Lieben Sie Brahms? Das Budapest Festival Orchestra, Ivàn Fischer und Nikolaj Szeps-Znaider im Wiener Konzerthaus

Das Budapest Festival Orchester, Nikolaj Szeps-Znaider und Ivàn Fischer im dritten Konzert ihres Brahms-Zyklus im Wiener Konzerthaus © Thomas Rauchenwald

Im dritten Konzert ihrer vierteiligen Gesamtaufführung der vier Symphonien und der vier Instrumentalkonzerte von Johannes Brahms im Wiener Konzerthaus präsentieren das Budapest Festival Orchestra unter seinem Gründer und Chefdirigenten Iván Fischer am 15. Oktober 2024 die dritte Symphonie und das Violinkonzert.

Star des Abends und Solist im Konzert für Violine und Orchester D-Dur op. 77, einem Meilenstein seiner Gattung, entstanden 1877 bis 1878, gewidmet Joseph Joachim, der es auch 1879 in Leipzig unter der Leitung des Komponisten zur Uraufführung brachte, ist kein Geringerer als der dänische Geigenvirtuose und Dirigent mit polnisch-jüdischen Wurzeln, Nikolaj Szeps-Znaider, für dessen Entwicklung ein Studium bei Boris Kuschnir in Wien maßgeblich war. Znaider verfügt über ein einfach nur als bestechend zu bezeichnendes Geigenspiel. Auf seiner Guarneri „del Gesu“ – Violine aus 1741, der früher von Fritz Kreisler gespielten „Ex-Kreisler-Guarnerius“, einem herrlichen Instrument, das sich durch einen feinen, eleganten, aber enorm tragfähigen Klang auszeichnet, nimmt er sich Zeit für das großartige Werk, ohne die Tempi zu verschleppen, ohne das Stück zu verhetzen, sodass es durch und durch organisch in den Großen Saal des Wiener Konzerthauses strömt und das Publikum, ohne die mittlerweile scheinbar unumgängliche Unruhe, gebannt zuhört. Selten hört man das kontrastreiche, mit einer hinreißenden Melodik, weit geschwungenen, lyrischen Partien sowie mit zündenden Rhythmen und rustikalen Humor ausgestattete Werk so überzeugend wie in der erfüllten Interpretation von Znaider. Fischer am Pult eines hervorragend abgestimmten Orchesters mit vorbildlicher Orchesterkultur gestaltet stark akzentuiert mit, hervorzuheben sind die exzellenten Holzbläser. Znaider bleibt in der Sache höchst romantisch, süffig, wirkt jedoch nie aufdringlich mit seinem wunderbaren, großen, starken Geigenton, der immer schmelz- wie schimmerreich über dem Orchester schwebt. Seine enorme Virtuosität in der großen Kadenz von Fritz Kreisler ist tief empfunden, alles andere als vordergründig. Znaiders große Gestaltungs- wie Ausdrucksintensität erfasst das Werk in all‘ seinen Nuancen – vom groß angelegten, lyrisch-symphonischen Gebilde des ersten über die Melodieseligkeit des zweiten bis zum prachtvollen Rondo des dritten Satzes. Für ein zu Recht begeistertes Publikum gibt es als rührende Zugabe, gemeinsam von Solist und Orchester gespielt, „Estrellita. Romanza messicana“ von Manuel Ponce.
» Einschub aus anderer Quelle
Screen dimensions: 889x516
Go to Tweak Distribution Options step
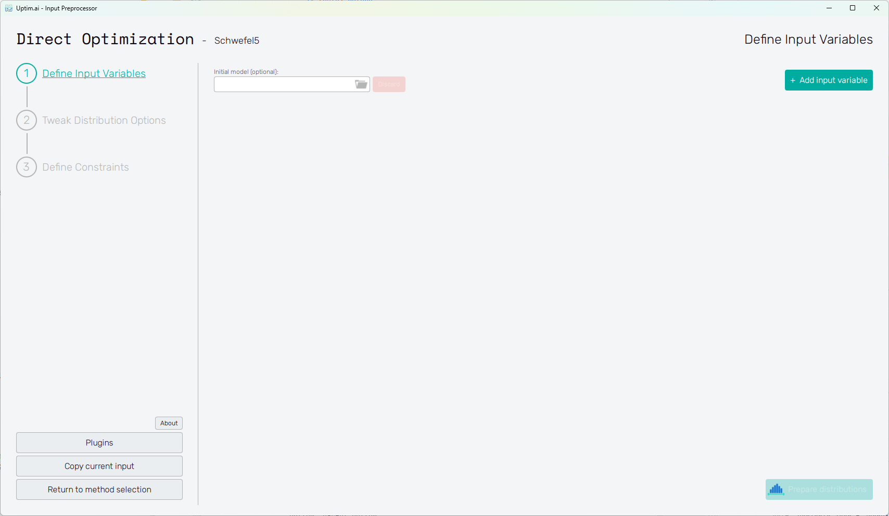tap(104, 120)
Nach der Pause tritt das Orchester unter seinem Chef zur Wiedergabe der 1883 entstanden Symphonie Nr. 3 F-Dur op. 90 an, wo die Formation in der Wiedergabe der instrumentalen Schönheiten des Werkes brilliert. Ivàn Fischers Dirigat vermittelt ein hohes Maß von der „stolzen Kraft des dahinschreitenden Meisters“ (Alfred Orel) – Brahms stand zur Zeit der Komposition bereits im Zenit seines Schaffens – und lässt unschwer nachvollziehen, dass diese Symphonie in ihrer kraftvoll leidenschaftlichen Geschlossenheit die beliebteste der vier Symphonien von Brahms darstellt und in „Aimez-vous-Brahms“ sogar zu filmmusikalischer Popularität gelangt ist.
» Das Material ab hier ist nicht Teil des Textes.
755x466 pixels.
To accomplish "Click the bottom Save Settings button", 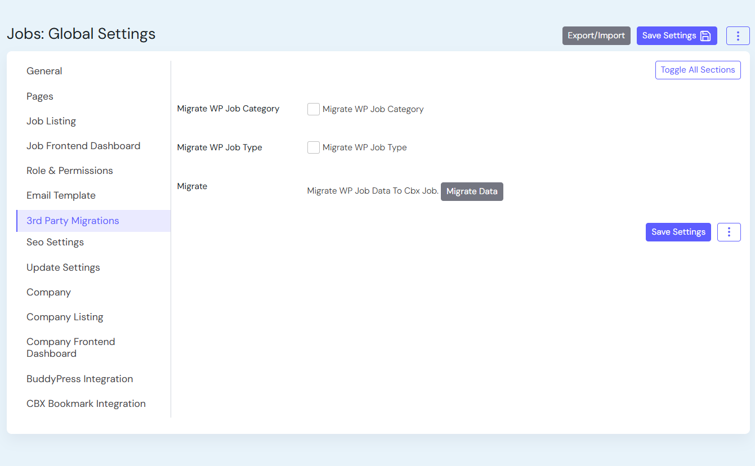I will pyautogui.click(x=678, y=232).
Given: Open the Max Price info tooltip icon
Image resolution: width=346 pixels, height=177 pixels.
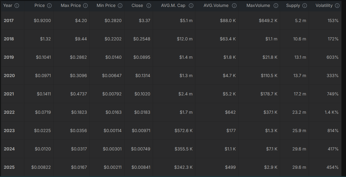Looking at the screenshot, I should pos(85,6).
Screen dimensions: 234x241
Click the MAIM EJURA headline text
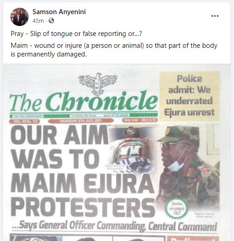pos(82,183)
Als Zugabe formiert sich das Orchester, um Brahms‘ Abendständchen op. 42/1 „Hör, es klagt die Flöte wieder“ im Chor zu singen (!). Eingeleitet wurden der erste Teil des Konzertes von Brahms‘ Ungarischen Tanz Nr. 17 fis-moll in der Bearbeitung für Orchester von Antonìn Dvoràk, der zweite von Brahms‘ Ungarischen Tanz Nr. 3 F-Dur in der Fassung für Orchester.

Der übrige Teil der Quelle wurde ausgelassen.